[<prev] [next>] [<thread-prev] [thread-next>] [day] [month] [year] [list]
Message-ID: <696a9ad8-133a-430c-917e-16e0a9a39fee@arm.com>
Date: Mon, 30 Sep 2024 17:42:34 +0100
From: James Morse <james.morse@....com>
To: Reinette Chatre <reinette.chatre@...el.com>, x86@...nel.org,
linux-kernel@...r.kernel.org
Cc: Fenghua Yu <fenghua.yu@...el.com>, Thomas Gleixner <tglx@...utronix.de>,
Ingo Molnar <mingo@...hat.com>, Borislav Petkov <bp@...en8.de>,
H Peter Anvin <hpa@...or.com>, Babu Moger <Babu.Moger@....com>,
shameerali.kolothum.thodi@...wei.com,
D Scott Phillips OS <scott@...amperecomputing.com>,
carl@...amperecomputing.com, lcherian@...vell.com,
bobo.shaobowang@...wei.com, tan.shaopeng@...itsu.com,
baolin.wang@...ux.alibaba.com, Jamie Iles <quic_jiles@...cinc.com>,
Xin Hao <xhao@...ux.alibaba.com>, peternewman@...gle.com,
dfustini@...libre.com, amitsinght@...vell.com,
David Hildenbrand <david@...hat.com>, Rex Nie <rex.nie@...uarmicro.com>,
Dave Martin <dave.martin@....com>
Subject: Re: [PATCH v4 04/39] x86/resctrl: Use schema type to determine how to
parse schema values
Hi Reinette,
On 16/09/2024 23:33, Reinette Chatre wrote:
> On 9/6/24 11:06 AM, James Morse wrote:
>> On 14/08/2024 04:56, Reinette Chatre wrote:
>>> On 8/2/24 10:28 AM, James Morse wrote:
>>>> diff --git a/arch/x86/kernel/cpu/resctrl/core.c b/arch/x86/kernel/cpu/resctrl/core.c
>>>> index 9ca542a8e2d4..57c88e1c2adf 100644
>>>> --- a/arch/x86/kernel/cpu/resctrl/core.c
>>>> +++ b/arch/x86/kernel/cpu/resctrl/core.c
>>>> @@ -192,6 +191,18 @@ enum resctrl_scope {
>>>> RESCTRL_L3_NODE,
>>>> };
>>>> +/**
>>>> + * enum resctrl_schema_fmt - The format user-space provides for a schema.

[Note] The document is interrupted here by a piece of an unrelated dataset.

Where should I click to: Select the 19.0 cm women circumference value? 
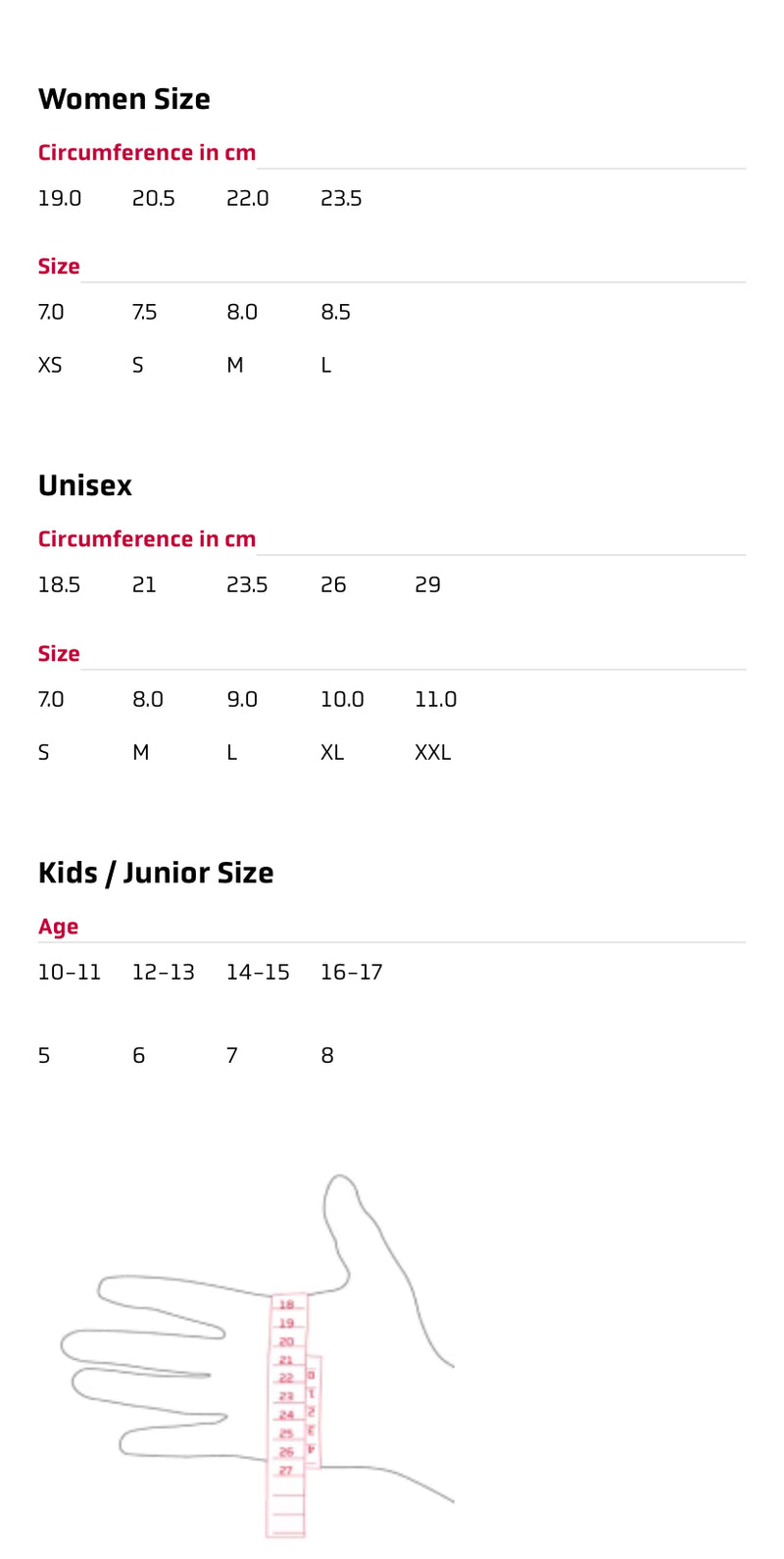(60, 198)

>>>> + * @RESCTRL_SCHEMA_BITMAP: The schema is a bitmap in hex.
>>>> + * @RESCTRL_SCHEMA_PERCENTAGE: The schema is a decimal percentage value.
>>>> + * @RESCTRL_SCHEMA_MBPS: The schema is a decimal MBps value.
>>>> + */
>>>> +enum resctrl_schema_fmt {
>>>> + RESCTRL_SCHEMA_BITMAP,
>>>> + RESCTRL_SCHEMA_PERCENTAGE,
>>>> + RESCTRL_SCHEMA_MBPS,
>>>> +};
>>>> +
>>>
>>> I believe that the choice of RESCTRL_SCHEMA_PERCENTAGE and RESCTRL_SCHEMA_MBPS has
>>> potential for significant confusion. The closest place to where user space can enter
>>> a MBps value (which is actually MiBps) is on Intel when resctrl is mounted with mba_MBps,
>>> and as per above it will have the "RESCTRL_SCHEMA_PERCENTAGE" format.
>>
>> It was AMD's QOS that I was thinking of. To pick the example from the documentation:
>> | For example, to allocate 2GB/s limit on the first cache id:
>> | MB:0=2048;1=2048;2=2048;3=2048
>>
>> How does user-space know that its not a percentage? Suck it and see...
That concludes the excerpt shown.